Career Opportunities: Career Technical Education and the College Completion Agenda – Part II: Inventory and Analysis of CTE Programs in the California Community Colleges

by | Feb 2012

February 2012

The Obama Administration has once again demonstrated the important role community colleges play in educating our nation’s workforce and boosting our nation’s economy with its recently proposed Community College to Career Fund. This $8 billion fund is aimed at forging partnerships between colleges and businesses to train workers for good-paying jobs in high-demand fields. To be positioned to benefit from this and other potential opportunities, the California Community Colleges (CCC) should accelerate efforts to strengthen and streamline career technical education (CTE). Our research reveals a potential for much greater value to be realized from the CTE mission area. Despite healthy course enrollments and credit accumulation in vocational coursework, only a small percentage of students earn certificates or vocational associate degrees. The colleges collectively offer a vast array of CTE programs that our research tells us could be better shaped to meet student and employer needs.

As a follow up to our February 2011 report, The Road Less Traveled, we have embarked on a four-part project to examine the status of the CTE mission area of the California Community Colleges and ultimately to identify ways that state and system policy can best support colleges in operating CTE programs that meet the needs of students and their regions. The first report, released January 2012, concluded that fragmented and complex organizational structures and funding arrangements preclude development of a coherent systemwide strategy for CTE.
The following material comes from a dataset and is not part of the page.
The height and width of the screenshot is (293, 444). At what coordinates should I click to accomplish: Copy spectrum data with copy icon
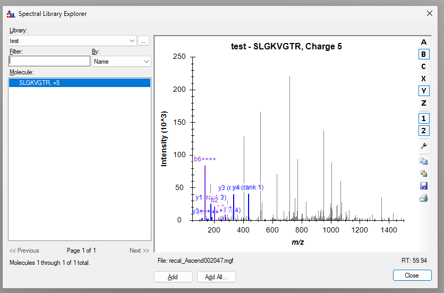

For this second report, we examine the full set of career-oriented credentials offered by the CCC. We inventory CTE programs across the system and analyze program information as a basis for understanding how the breadth and complexity of CTE programming within and across colleges contributes to the overall performance of CTE. We also strive to determine how well the CTE programs offered across the system are meeting students’ needs to identify, enroll in, and complete programs with real value in today’s labor market.